OFFSET
0,1
COMMENTS
A mathematical game for kids suggested by Peter Luschny on the SeqFan list:
Start with n and then (cumulatively) add m = n, n+1, n+2, ... until a prime p = T(m) - n(n-3)/2 is reached. The only n which never yields a prime is n = 3.
LINKS
M. F. Hasler, Table of n, a(n) for n = 0..9999
Peter Luschny, Hopping for primes, SeqFan list, Dec 13 2019.
EXAMPLE
Starting with n = 0, we add 0: sum = 0, not prime, then 1: sum = 1, not prime, then 2: sum = 3, a prime, so a(0) = 3.

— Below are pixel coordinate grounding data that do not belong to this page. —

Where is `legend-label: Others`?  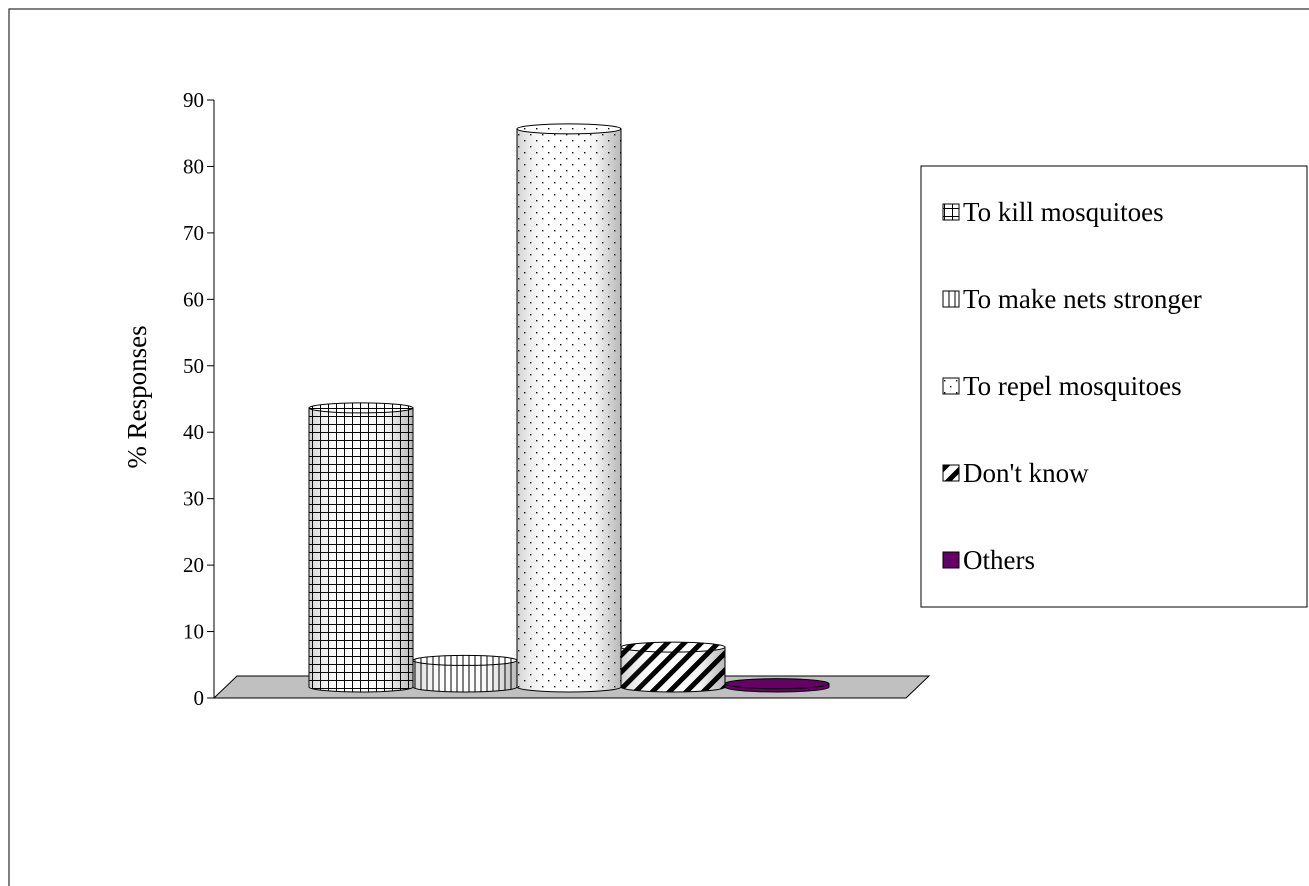 legend-label: Others is located at coordinates (999, 560).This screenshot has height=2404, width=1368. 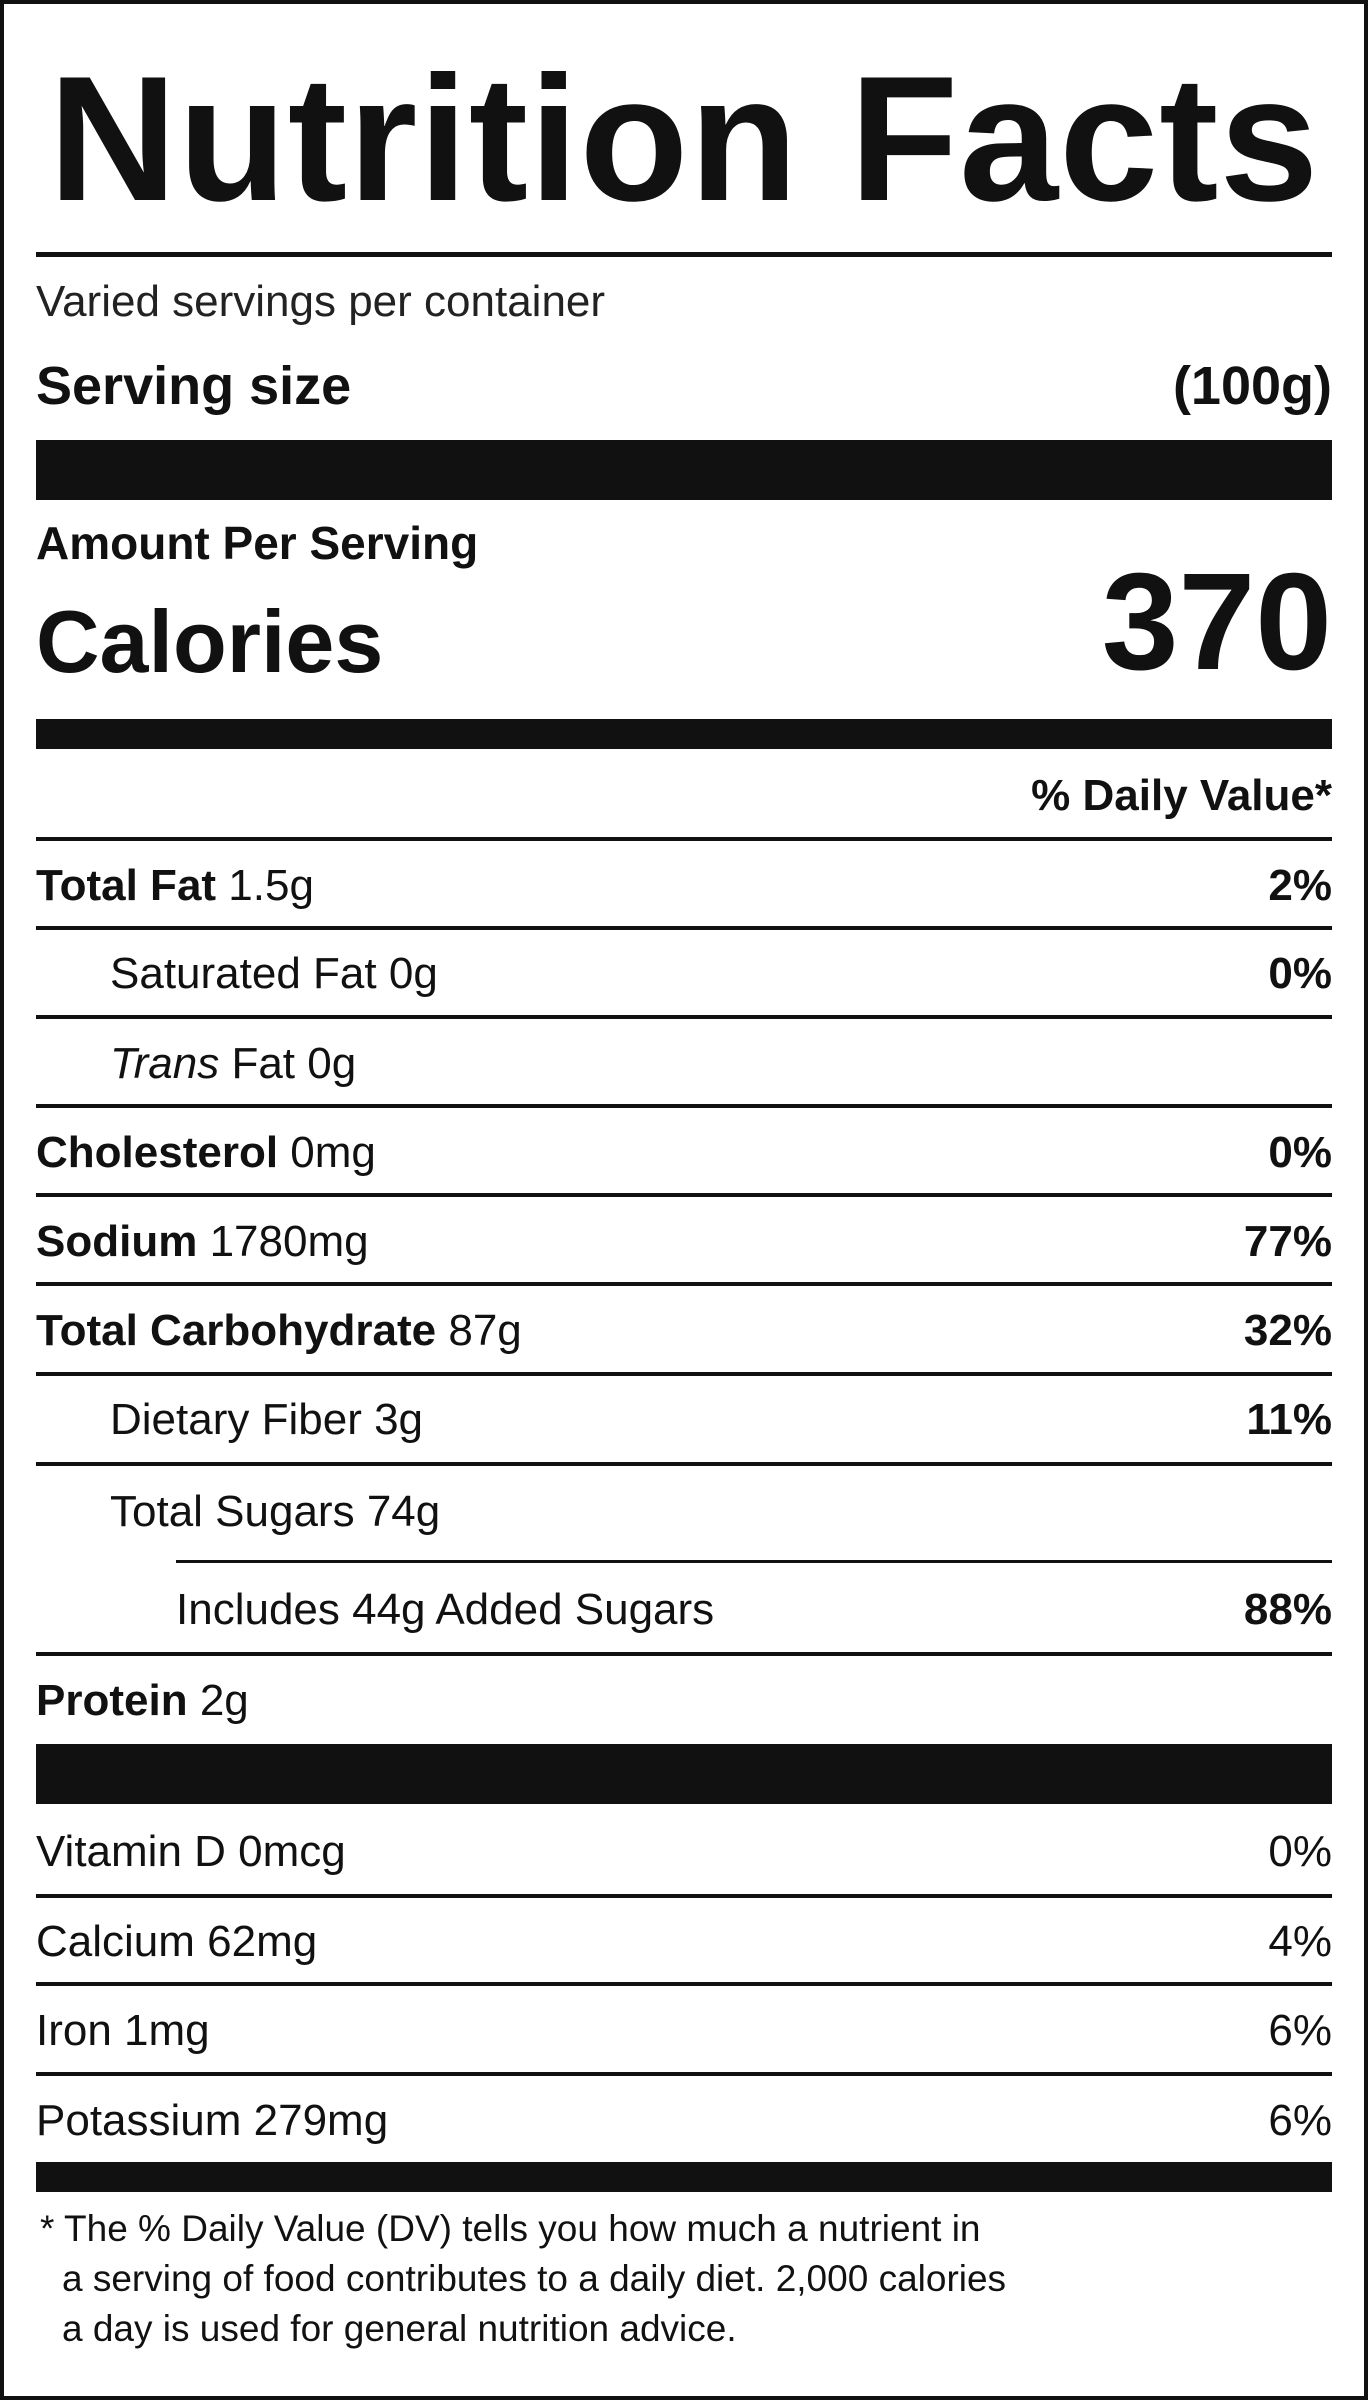 I want to click on vitamin-d: Vitamin D 0mcg, so click(x=191, y=1852).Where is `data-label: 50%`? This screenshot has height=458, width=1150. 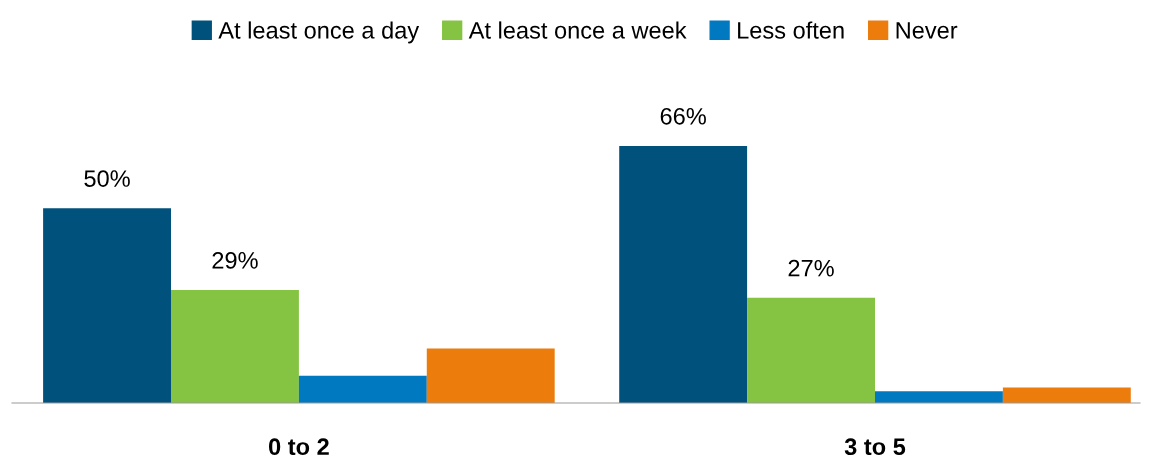 data-label: 50% is located at coordinates (107, 178).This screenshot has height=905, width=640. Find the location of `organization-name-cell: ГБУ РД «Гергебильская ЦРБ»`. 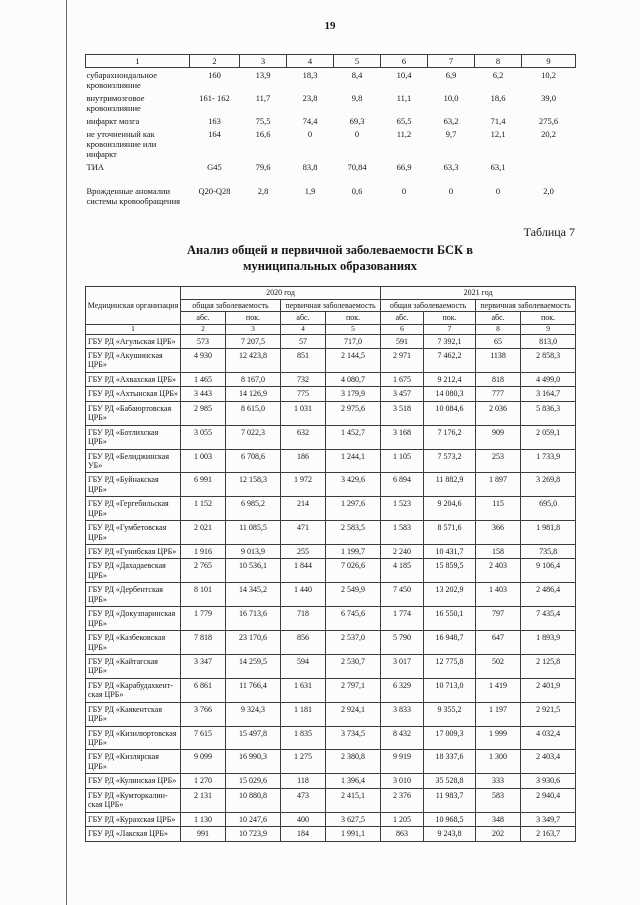

organization-name-cell: ГБУ РД «Гергебильская ЦРБ» is located at coordinates (133, 509).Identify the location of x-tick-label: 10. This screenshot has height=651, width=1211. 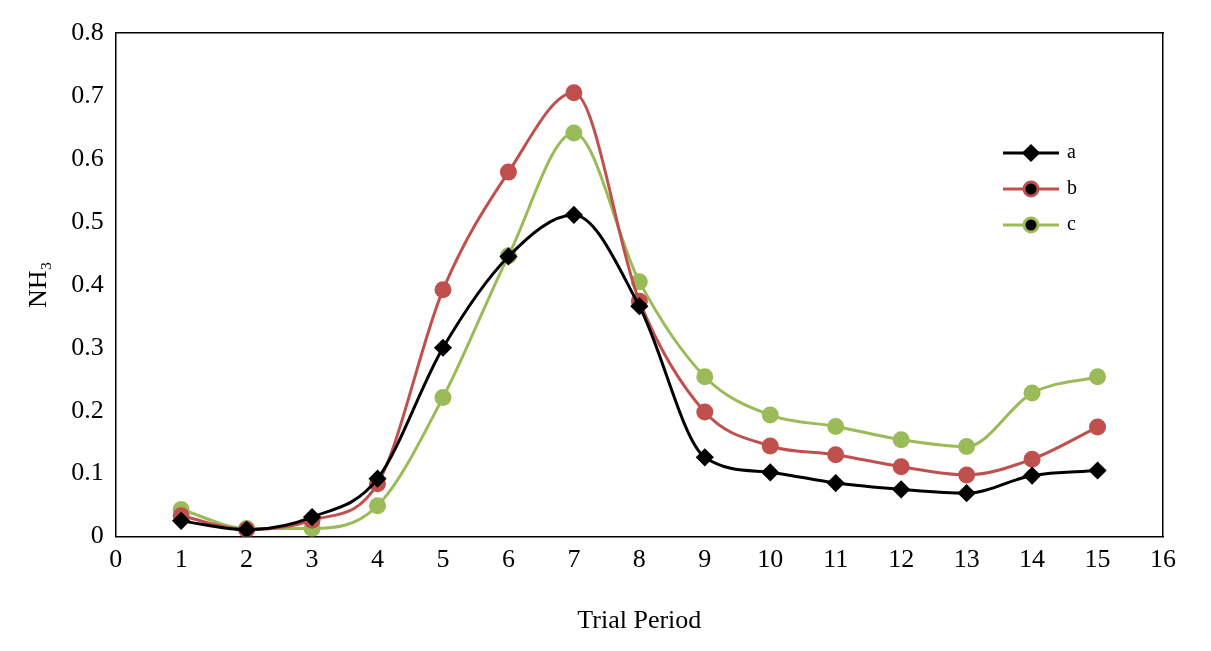
(770, 559).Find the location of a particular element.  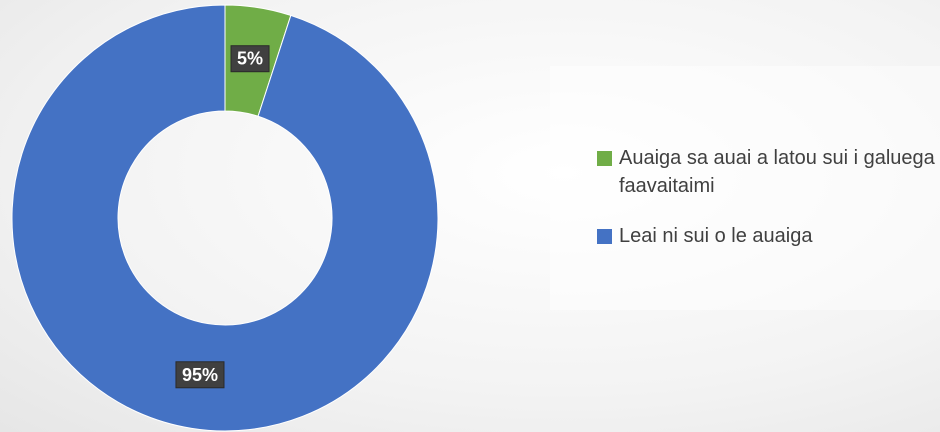

legend-item: Leai ni sui o le auaiga is located at coordinates (768, 236).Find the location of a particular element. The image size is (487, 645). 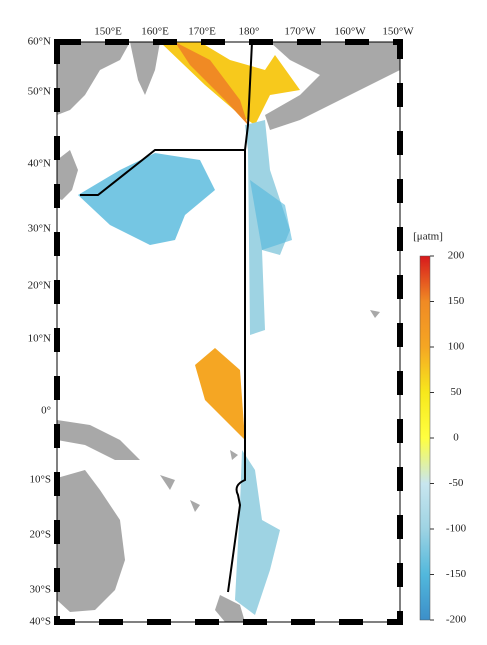

lat-label: 40°N is located at coordinates (40, 164).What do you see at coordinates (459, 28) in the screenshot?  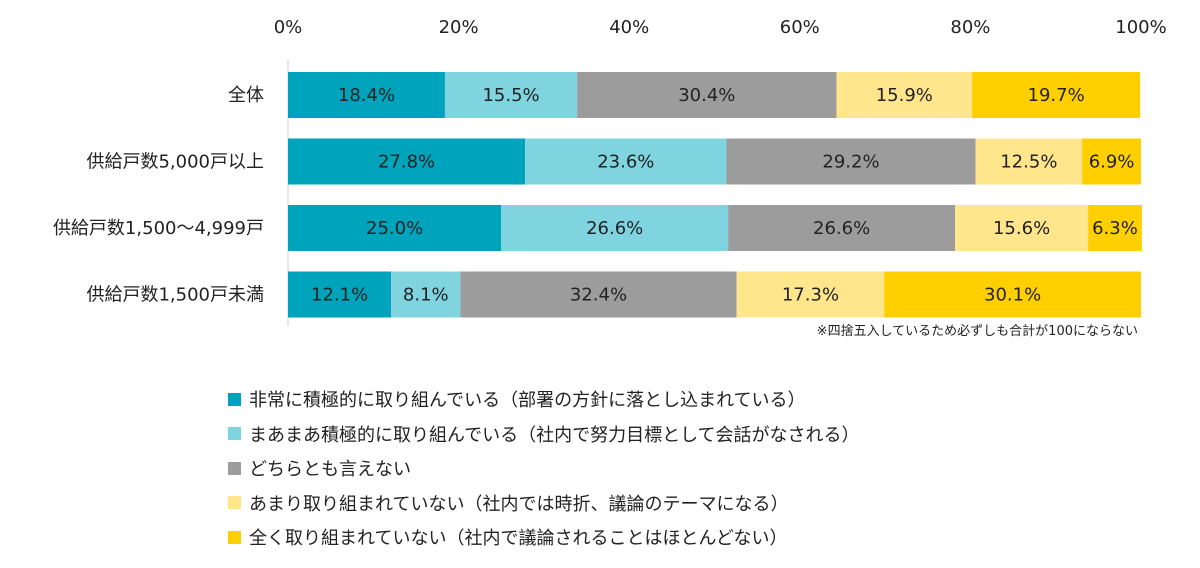 I see `x-tick-label: 20%` at bounding box center [459, 28].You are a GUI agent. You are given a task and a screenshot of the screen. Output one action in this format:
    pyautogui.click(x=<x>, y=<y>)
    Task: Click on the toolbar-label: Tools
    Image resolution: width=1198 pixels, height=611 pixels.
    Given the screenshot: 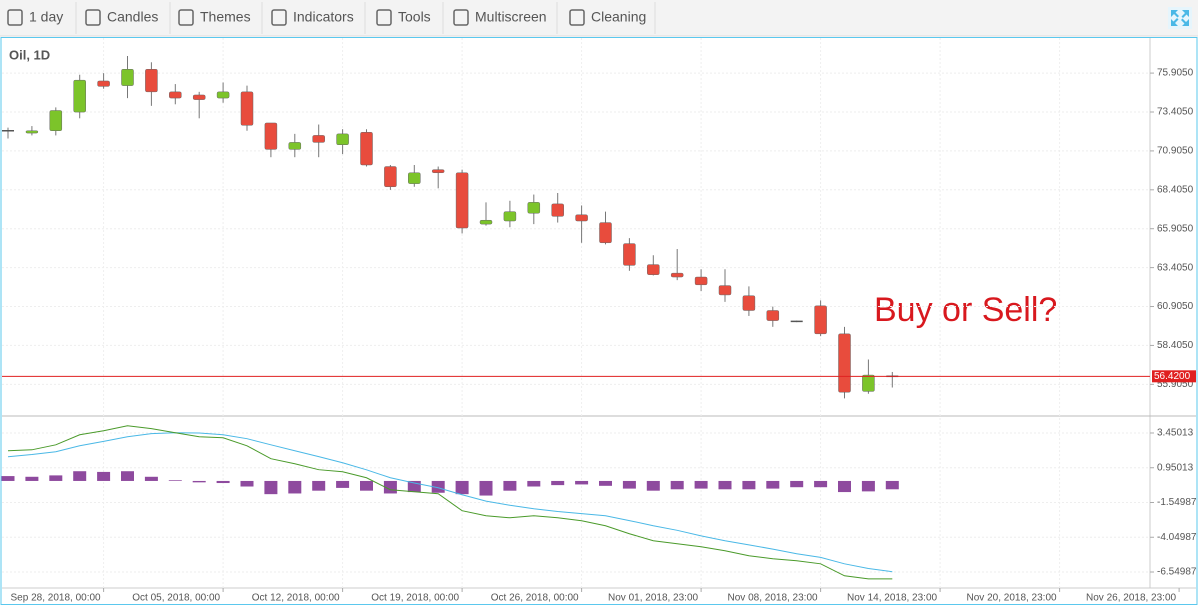 What is the action you would take?
    pyautogui.click(x=414, y=17)
    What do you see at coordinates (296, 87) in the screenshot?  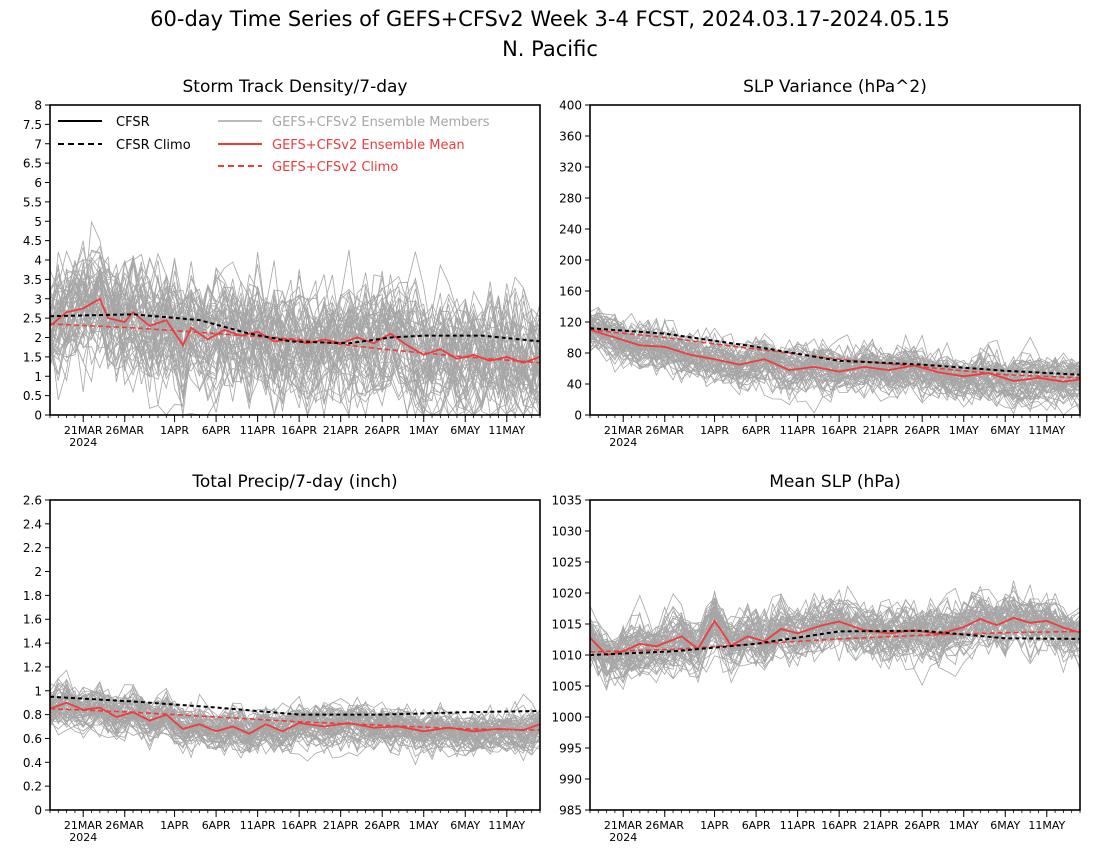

Starting with n = 1, we add 1: sum = 2, a prime, so a(1) = 2.
Starting with n = 2, we add 2: sum = 4, not prime, then 3: sum = 7, a prime, so a(2) = 7.
Starting with n = 3 = T(2) = 2(2+1)/2 (triangular number, cf. A000217), we add 3 to get T(2) + 3 = T(3) = 6, then 4 to get T(3) + 4 = T(4) = 10, and so on. A triangular number T(n) = n(n+1)/2 > 3 is never prime, since either product of n and (n+1)/2, or product of n/2 and n+1. So a(3) = 0.
MATHEMATICA
Array[If[# == 3, 0, Block[{m = #, p}, While[! PrimeQ[Set[p, m (m + 1)/2 - # (# - 3)/2]], m++]; p]] &, 64, 0] (* Michael De Vlieger, Dec 16 2019 *)
PROG
(PARI) apply( {A330501(n, p=n)=if(n!=3, while(!isprime(p+=n), n++); p)}, [0..399])
CROSSREFS
KEYWORD
nonn
AUTHOR
M. F. Hasler, following an idea of Peter Luschny, Dec 16 2019
STATUS
approved